Exercise requirements ▸
Copy out every line of text in the rows below word for word, leaving out the pictures.

(Word and item position rows)
▼

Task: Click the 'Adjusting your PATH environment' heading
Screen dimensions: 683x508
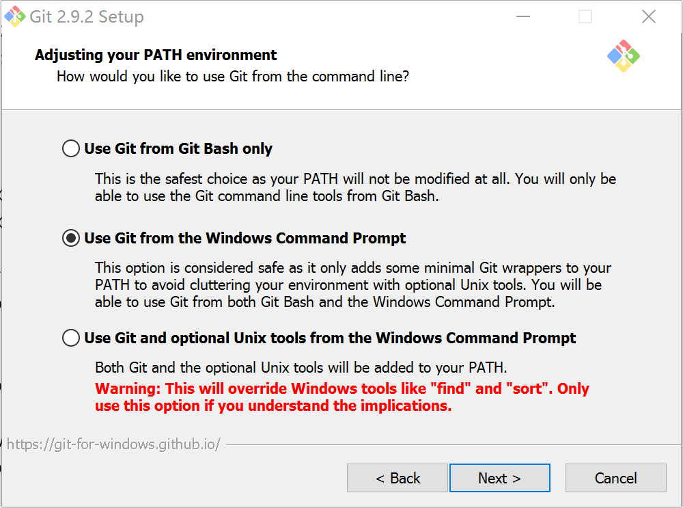Action: pos(156,55)
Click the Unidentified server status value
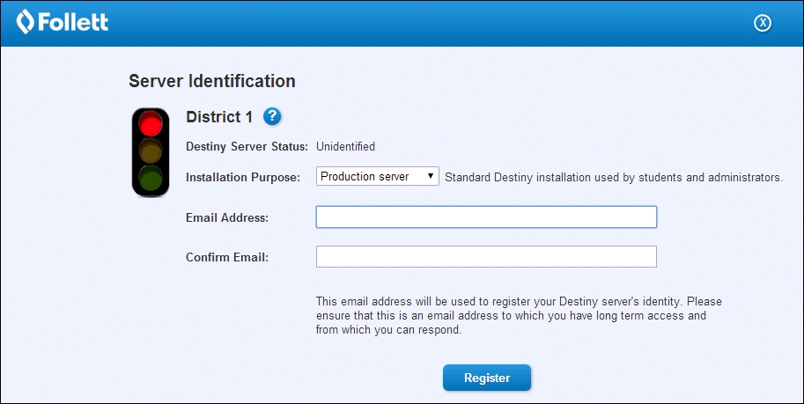The width and height of the screenshot is (804, 404). 345,147
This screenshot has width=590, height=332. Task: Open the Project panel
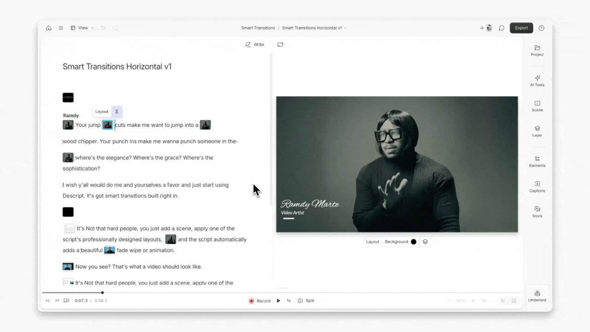pyautogui.click(x=537, y=51)
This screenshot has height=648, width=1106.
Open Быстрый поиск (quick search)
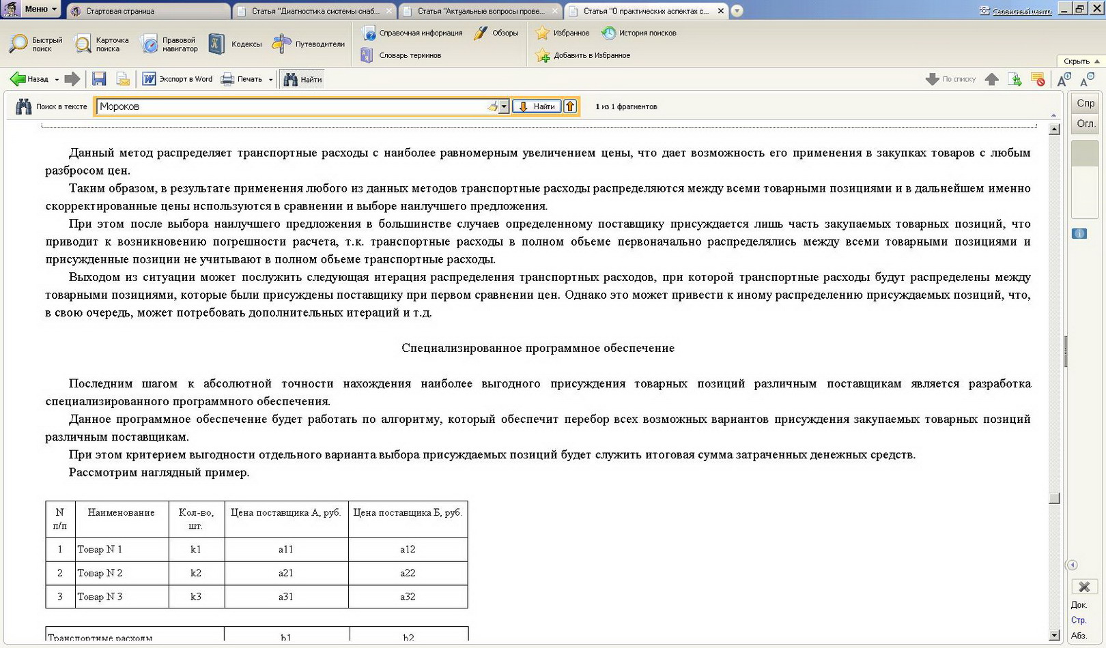36,44
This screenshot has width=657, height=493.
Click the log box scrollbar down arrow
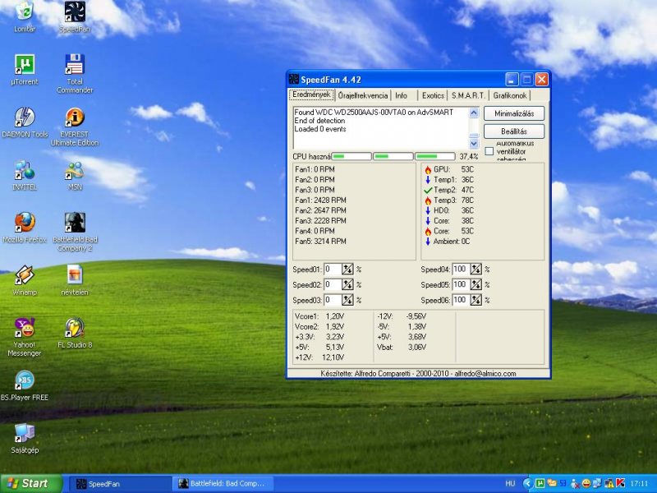coord(474,144)
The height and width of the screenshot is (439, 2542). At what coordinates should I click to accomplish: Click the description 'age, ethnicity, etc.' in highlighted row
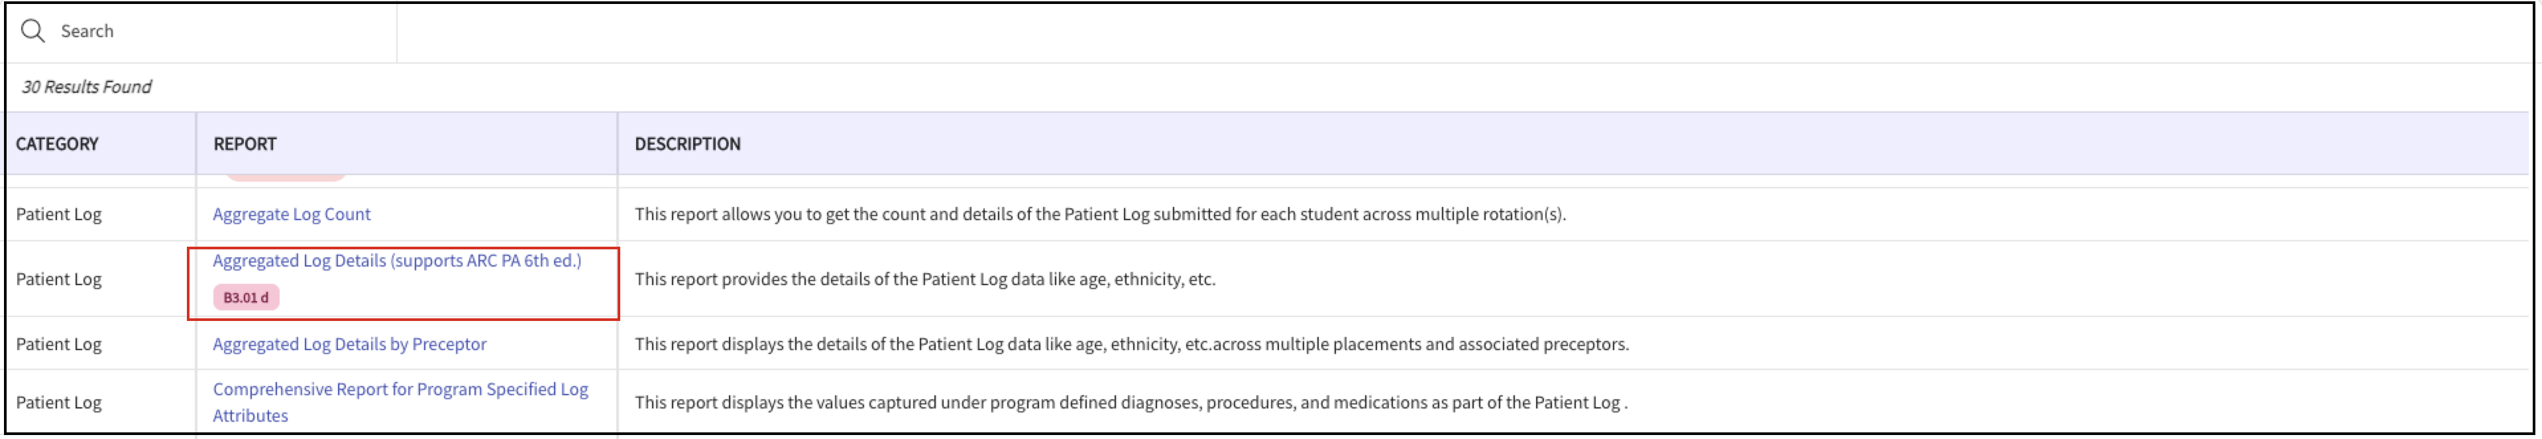(x=925, y=279)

▲

Response ▸
Task: Click the 'Adjusting your PATH environment' heading
Screen dimensions: 683x508
Action: pos(156,55)
Click the Unidentified server status value
The width and height of the screenshot is (804, 404). 345,147
This screenshot has width=590, height=332. Task: Open the Project panel
pyautogui.click(x=537, y=51)
This screenshot has height=648, width=1106.
Open Быстрый поиск (quick search)
36,44
This screenshot has width=657, height=493.
Click the log box scrollbar down arrow
coord(474,144)
The height and width of the screenshot is (439, 2542). At what coordinates should I click to accomplish: Click the description 'age, ethnicity, etc.' in highlighted row
(x=925, y=279)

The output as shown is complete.